On September 3, 1963, Robinson was part of a group of a dozen black students who enrolled in Savannah High School, a formerly all-white school, during the integration of the city's school system. He graduated the following year. According to an article about Robinson in The New York Times, one of his earliest involvements in the civil rights movement came in 1963, when he participated in an NAACP-organized "wade-in" event to desegregate the beach at Tybee Island, near Savannah. The event, a part of the Savannah Protest Movement, was led by local civil rights leader W. W. Law, and while the demonstrators were arrested, all charges against them were later dropped and the beach was desegregated. After graduating from high school, Robinson enlisted in the United States Air Force, where he was a military policeman. Robinson left the Air Force in the summer of 1968 and enrolled for classes at Savannah State University, where he studied accounting. During his time at Savannah State, Robinson married Vivian Cook, a friend of his sister's who had attended Paine College in Augusta, Georgia. He graduated magna cum laude from Savannah State in 1971, attaining his undergraduate degree in three years instead of the traditional four. Following this, Robinson received a scholarship to attend the Lumpkin Law School at the University of Georgia in Athens, Georgia. Robinson was one of the first three African Americans to enroll at this law school. He graduated in the summer of 1974. Robinson then worked for the Georgia Legal Services Program in Atlanta, and he would remain with the program for several years after passing the bar examination.

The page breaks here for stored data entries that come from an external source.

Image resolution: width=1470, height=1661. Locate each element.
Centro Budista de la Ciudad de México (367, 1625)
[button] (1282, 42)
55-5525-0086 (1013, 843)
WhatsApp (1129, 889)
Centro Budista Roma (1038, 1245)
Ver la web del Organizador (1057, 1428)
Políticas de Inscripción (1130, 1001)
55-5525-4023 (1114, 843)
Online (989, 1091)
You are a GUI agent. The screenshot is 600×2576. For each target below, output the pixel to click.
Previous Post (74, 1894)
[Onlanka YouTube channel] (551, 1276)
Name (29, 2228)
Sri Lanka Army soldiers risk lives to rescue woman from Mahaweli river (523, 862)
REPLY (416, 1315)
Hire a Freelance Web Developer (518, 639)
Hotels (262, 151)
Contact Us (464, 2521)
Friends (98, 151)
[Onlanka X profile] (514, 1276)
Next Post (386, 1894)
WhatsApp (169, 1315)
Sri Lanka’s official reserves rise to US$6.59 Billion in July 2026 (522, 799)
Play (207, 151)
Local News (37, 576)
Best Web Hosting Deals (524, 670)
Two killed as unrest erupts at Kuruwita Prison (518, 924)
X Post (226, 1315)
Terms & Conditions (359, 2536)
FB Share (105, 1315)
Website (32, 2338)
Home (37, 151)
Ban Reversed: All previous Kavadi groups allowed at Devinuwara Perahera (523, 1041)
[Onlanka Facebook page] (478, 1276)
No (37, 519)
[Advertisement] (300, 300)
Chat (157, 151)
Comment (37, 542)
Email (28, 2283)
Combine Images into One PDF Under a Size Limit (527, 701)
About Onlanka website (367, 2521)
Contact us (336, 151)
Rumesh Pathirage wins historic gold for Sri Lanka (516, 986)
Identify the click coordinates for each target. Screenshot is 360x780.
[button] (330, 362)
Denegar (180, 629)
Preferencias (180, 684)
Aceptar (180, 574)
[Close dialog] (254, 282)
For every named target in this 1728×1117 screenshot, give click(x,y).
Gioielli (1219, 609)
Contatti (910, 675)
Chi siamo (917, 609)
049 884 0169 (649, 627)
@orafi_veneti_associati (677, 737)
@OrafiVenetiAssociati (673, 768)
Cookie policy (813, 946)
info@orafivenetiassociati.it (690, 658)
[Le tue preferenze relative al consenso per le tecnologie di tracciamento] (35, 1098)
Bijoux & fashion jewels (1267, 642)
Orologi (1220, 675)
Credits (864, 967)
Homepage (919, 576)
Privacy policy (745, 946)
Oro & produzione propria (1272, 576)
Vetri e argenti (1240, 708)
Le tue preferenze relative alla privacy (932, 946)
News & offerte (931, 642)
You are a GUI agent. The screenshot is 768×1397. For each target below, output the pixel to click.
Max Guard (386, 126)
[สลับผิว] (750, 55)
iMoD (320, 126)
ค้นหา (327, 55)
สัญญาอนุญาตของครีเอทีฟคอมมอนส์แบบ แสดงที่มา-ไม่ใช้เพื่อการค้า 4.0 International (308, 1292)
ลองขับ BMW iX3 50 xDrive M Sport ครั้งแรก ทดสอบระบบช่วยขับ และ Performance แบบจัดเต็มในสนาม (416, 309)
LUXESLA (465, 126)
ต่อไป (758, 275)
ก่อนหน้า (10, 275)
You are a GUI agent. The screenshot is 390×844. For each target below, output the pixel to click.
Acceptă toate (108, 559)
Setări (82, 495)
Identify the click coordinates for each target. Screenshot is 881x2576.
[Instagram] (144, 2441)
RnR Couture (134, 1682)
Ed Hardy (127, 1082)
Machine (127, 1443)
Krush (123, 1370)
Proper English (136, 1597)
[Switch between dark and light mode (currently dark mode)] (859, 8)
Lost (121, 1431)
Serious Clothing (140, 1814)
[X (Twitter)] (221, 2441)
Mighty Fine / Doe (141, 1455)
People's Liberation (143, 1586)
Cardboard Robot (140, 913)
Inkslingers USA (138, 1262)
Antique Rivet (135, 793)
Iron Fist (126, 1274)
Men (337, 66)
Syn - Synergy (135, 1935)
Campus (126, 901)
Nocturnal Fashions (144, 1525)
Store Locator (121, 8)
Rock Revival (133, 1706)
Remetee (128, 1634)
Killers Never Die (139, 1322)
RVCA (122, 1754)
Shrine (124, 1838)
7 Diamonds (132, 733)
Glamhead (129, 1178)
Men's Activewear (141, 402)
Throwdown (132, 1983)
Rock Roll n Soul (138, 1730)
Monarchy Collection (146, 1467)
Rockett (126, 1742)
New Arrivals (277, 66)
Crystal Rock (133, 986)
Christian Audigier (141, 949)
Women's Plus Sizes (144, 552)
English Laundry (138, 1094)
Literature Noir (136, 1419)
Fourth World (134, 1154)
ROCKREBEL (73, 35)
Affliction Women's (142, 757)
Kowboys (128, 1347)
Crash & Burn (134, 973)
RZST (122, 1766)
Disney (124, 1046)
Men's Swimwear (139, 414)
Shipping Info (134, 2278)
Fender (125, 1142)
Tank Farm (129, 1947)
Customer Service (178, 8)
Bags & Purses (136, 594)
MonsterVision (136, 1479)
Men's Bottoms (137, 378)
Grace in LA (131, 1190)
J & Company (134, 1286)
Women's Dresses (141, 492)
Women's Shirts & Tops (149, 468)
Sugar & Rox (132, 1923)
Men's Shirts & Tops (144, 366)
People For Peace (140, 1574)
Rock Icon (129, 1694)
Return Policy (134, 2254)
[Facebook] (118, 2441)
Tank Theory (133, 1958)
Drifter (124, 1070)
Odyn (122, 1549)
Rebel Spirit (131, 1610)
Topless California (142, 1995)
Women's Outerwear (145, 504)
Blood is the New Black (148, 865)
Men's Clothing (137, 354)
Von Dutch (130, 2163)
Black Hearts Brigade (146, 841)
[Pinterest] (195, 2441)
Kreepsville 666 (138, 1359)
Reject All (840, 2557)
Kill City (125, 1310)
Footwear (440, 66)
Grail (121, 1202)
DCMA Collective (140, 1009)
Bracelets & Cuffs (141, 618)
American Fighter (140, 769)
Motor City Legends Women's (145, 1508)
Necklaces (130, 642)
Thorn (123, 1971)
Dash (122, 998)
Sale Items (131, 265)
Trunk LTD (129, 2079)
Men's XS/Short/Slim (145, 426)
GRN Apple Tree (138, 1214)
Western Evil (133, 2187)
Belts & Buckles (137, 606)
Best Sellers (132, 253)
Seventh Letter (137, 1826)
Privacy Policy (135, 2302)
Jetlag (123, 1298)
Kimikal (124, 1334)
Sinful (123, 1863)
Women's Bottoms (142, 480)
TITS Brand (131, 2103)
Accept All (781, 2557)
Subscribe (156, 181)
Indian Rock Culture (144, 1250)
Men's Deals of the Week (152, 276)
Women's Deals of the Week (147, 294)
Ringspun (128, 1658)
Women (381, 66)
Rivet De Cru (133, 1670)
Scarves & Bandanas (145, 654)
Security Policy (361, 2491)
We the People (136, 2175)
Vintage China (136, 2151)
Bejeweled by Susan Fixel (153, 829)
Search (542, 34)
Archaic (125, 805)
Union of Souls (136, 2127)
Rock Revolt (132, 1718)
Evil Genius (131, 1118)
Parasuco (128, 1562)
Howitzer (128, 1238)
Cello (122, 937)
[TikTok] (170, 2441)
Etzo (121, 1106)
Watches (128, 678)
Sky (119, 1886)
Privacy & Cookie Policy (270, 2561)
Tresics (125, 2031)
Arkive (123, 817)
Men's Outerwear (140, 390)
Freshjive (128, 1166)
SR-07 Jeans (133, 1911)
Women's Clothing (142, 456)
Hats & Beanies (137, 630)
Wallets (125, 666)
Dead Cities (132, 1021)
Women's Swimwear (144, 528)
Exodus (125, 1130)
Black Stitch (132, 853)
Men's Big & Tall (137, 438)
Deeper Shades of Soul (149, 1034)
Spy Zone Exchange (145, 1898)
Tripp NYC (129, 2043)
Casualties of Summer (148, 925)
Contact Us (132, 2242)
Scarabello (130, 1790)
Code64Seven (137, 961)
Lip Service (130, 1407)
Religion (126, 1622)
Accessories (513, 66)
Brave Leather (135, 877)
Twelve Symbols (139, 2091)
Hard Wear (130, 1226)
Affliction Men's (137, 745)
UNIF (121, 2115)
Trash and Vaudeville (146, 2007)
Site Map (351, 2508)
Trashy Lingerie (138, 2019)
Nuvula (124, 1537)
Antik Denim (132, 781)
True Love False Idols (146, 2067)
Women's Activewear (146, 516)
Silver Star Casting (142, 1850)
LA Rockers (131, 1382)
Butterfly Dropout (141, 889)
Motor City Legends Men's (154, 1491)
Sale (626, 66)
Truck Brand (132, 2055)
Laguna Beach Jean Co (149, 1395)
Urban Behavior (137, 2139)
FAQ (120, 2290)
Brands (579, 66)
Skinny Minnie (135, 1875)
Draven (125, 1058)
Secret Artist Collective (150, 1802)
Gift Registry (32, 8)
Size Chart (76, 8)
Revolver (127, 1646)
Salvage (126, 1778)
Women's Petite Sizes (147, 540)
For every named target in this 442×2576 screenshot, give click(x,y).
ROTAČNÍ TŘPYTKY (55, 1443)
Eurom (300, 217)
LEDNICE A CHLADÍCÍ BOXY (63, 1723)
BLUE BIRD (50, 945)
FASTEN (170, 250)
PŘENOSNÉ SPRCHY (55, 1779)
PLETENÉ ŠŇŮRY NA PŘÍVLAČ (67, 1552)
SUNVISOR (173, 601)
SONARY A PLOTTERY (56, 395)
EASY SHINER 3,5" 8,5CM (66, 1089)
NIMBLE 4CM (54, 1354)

=== Return to Savannah ===
In 1976, Robinson became an intern for a law firm in Savannah, becoming an associate attorney at the firm later that year. In 1977, the firm split up and Robinson became a partner in another firm. He would later go into solo practice in 1981, opening his offices on Abercorn Street in the Savannah Victorian Historic District. Starting around this time, Robinson also served as the legal counsel for the local NAACP chapter. In 1980, following the birth of their second child, Vivian and Robbie separated. That same year, Robinson made his first foray into politics when he was appointed chairman of the Savannah Transportation Authority. In 1982, Robinson announced his candidacy as a member of the city council. Robinson proceeded to campaign against Joe Bell, a local banker who had been chosen by the white power brokers of Savannah to represent that city district, and while Bell's campaign finances severely eclipsed Robinson's, Robinson would go on to easily defeat Bell and win a spot on the city council. Robinson was one of three African Americans on the nine member council. While on the council, Robinson earned a reputation as a "district ombudsman", and he worked with Savannah mayor John Rousakis on establishing more recreational areas in his district. Robinson was reelected to the city council in 1986 with 82% of the vote.

=== Murder ===
On December 18, 1989, a mail bomb exploded in Robinson's law offices. The explosion caused fatal injuries to Robinson, who died later that day at Memorial Hospital in Savannah. The bombing occurred two days after another mail bombing incident involving United States federal judge Robert Smith Vance, who died at his home in Birmingham, Alabama. Vance had been a judge on the United States Court of Appeals for the Eleventh Circuit and had presided over several major civil rights cases. The perpetrator of these attacks was later found to be Walter Moody, a Georgian who had targeted individuals associated with the civil rights movement. He had targeted Robinson due to his work with the NAACP. Moody was eventually charged with Vance's murder and sentenced to death, which was carried out on April 19, 2018. Robinson's funeral was held four days after his death, during a rare snowstorm in Savannah.

In Robinson's memory, a parking garage, public park, and apartment building in Savannah were named after him. Additionally, a scholarship in his memory exists to aid students entering into either Paine College, Savannah State University, or the University of Georgia. In 2023, a historical marker was erected in honor of Robinson in Savannah at Cann Park, near the intersection of Bulloch Street and West 46th Street, within the bounds of Robinson's former city district.